Even Snowflake, after all the carnage, is only -1.89% on a trailing 12-month basis. Palantir has been the single rare name that’s held up all year as its “Foundational Operating System” positioning gets re-rated as an AI enablement story rather than a disruption target.

The stocks that are down 12 months are mostly the ones the market has decided are most exposed to AI displacement risk: workflow tools, collaboration, document signing, anything where the core value prop is seat-based SaaS and the use case can be plausibly absorbed by an agent.

The stocks that are up are infrastructure, security, data, and AI-native platforms. Companies selling picks and shovels to AI, or companies whose product gets more valuable as agents proliferate.

What This Actually Means

The market isn’t saying software is dead. It’s saying two very specific things:

1. Seat-based pricing on human workflows is the exposed category. If your ARR scales with human logins and your product is a workflow an agent can replicate, your multiple is getting compressed. Period. This is why Monday, Atlassian, HubSpot, Workday, DocuSign, and ServiceNow are all getting hit.

2. Infrastructure beneath AI is the protected category. Cloudflare, MongoDB, Datadog, DigitalOcean, CrowdStrike are all up meaningfully because every new AI workload needs edge compute, databases, observability, and security. More agents means more infrastructure consumption, not less.

ServiceNow’s own response is instructive. They’ve introduced an “Agentic ACV” tier where customers pay for tasks completed by AI agents rather than per-seat. That’s the pivot every B2B company is being forced into right now, whether they want it or not.

AI Is Killing One Specific Business Model

A 12-month recovery in names like DOCN (+234%), NET (+79%), TWLO (+62%), MDB (+56%), and PLTR (+44%) means the narrative “AI is killing software” is too simple.

AI is killing one specific business model: charging $50-150 per seat per month for software that increasingly looks like something a model can do.

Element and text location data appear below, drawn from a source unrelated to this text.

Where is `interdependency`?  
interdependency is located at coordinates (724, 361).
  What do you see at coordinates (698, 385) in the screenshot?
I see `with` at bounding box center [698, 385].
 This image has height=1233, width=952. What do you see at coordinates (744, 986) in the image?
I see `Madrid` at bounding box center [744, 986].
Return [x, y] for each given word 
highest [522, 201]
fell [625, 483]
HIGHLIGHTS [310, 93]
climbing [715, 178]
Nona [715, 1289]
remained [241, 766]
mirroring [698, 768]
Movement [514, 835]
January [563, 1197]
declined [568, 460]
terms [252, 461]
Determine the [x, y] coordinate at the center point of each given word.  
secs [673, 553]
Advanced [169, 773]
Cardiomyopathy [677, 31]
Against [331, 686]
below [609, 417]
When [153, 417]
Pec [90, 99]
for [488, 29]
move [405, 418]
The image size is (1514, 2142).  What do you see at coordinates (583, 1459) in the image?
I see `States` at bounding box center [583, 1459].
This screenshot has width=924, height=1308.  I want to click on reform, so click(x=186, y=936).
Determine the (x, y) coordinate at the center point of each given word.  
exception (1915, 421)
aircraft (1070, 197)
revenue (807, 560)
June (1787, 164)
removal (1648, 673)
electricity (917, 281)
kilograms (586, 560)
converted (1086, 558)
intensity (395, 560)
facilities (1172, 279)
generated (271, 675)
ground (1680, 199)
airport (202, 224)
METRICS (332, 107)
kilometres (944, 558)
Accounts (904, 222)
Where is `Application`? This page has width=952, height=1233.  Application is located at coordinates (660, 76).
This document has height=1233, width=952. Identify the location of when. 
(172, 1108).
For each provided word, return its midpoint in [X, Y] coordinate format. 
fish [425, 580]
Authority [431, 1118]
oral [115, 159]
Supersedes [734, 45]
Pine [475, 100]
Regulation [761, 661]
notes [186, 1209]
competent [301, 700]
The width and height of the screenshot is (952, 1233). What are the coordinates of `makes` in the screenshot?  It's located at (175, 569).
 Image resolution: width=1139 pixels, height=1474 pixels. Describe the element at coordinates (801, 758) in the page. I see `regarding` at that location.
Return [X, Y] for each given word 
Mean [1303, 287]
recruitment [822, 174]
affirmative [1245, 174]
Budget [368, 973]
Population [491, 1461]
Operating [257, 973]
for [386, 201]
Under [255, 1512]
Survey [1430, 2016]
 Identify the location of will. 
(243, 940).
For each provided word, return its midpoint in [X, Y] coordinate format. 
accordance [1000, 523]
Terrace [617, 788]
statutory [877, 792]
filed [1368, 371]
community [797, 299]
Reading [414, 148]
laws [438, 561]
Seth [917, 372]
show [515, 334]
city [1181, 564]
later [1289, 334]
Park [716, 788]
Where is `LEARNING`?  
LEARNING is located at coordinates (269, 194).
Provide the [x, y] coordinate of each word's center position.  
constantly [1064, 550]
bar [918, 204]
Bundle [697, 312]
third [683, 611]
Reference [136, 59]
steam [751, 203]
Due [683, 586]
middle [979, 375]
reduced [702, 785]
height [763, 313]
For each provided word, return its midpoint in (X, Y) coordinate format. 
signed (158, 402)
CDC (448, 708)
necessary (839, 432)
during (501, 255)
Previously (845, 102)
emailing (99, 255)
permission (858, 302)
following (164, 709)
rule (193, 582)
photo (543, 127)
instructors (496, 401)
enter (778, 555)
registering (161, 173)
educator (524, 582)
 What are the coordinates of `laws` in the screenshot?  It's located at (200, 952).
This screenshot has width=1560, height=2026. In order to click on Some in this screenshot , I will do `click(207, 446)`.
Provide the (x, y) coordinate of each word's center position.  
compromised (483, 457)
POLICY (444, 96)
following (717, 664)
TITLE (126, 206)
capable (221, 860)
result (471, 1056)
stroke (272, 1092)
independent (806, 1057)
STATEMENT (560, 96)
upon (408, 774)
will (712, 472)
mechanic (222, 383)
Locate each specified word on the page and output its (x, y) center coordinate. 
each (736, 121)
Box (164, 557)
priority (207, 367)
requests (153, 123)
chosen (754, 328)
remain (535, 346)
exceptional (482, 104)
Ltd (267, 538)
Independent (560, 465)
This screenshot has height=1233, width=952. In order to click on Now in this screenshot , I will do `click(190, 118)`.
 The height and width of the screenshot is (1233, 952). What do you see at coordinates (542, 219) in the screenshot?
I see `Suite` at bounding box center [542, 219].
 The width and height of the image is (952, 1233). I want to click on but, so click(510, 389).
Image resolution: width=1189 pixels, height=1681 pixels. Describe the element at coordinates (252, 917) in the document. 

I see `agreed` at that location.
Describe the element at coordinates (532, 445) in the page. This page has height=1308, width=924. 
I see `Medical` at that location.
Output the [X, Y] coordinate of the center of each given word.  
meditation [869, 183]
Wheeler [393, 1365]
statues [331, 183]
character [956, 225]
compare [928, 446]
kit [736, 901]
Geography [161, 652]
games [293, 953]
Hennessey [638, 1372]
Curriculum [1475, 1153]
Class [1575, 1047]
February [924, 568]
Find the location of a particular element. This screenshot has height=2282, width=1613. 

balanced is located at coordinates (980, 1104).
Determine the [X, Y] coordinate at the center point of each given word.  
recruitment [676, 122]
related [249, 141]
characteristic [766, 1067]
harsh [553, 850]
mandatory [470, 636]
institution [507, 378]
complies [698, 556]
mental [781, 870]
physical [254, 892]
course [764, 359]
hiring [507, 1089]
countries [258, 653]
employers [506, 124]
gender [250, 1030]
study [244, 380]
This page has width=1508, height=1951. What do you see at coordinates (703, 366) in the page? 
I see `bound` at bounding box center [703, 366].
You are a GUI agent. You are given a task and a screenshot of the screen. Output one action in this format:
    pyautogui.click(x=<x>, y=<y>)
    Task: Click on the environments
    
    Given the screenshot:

AI is minting a different business model: usage-based consumption of infrastructure, security, and data platforms that AI itself requires at 10x the prior scale.

The sorting is happening in real time. This week’s ServiceNow earnings reaction is part of that sorting. So was IBM’s COBOL moment in February. So was the broad Anthropic Cowork sell-off. The companies that figure out how to reprice, reposition, and turn agents from a threat into a wedge are going to look very different 18 months from now than they do in today’s red screen.

A Sector That Feels Dying, But Really is Just Being Rebuilt

If you’re holding B2B stocks right now, the YTD number is painful but not the most informative metric. The ones to watch are:

  • Are they shifting from seat-based to outcome or consumption pricing?
  • Is their “AI book of business” growing, shrinking, or quietly disappearing from the earnings deck?
  • Is consumption up even if seat count is flat?
  • Are they acquiring into AI-native categories or defending a shrinking moat?

Today was brutal. The 12-month chart tells you which names have already answered those questions and which ones are about to find out the hard way.

Either way, this isn’t a sector dying. It’s a sector being rebuilt with very different rules, at very different multiples, with a very different set of winners.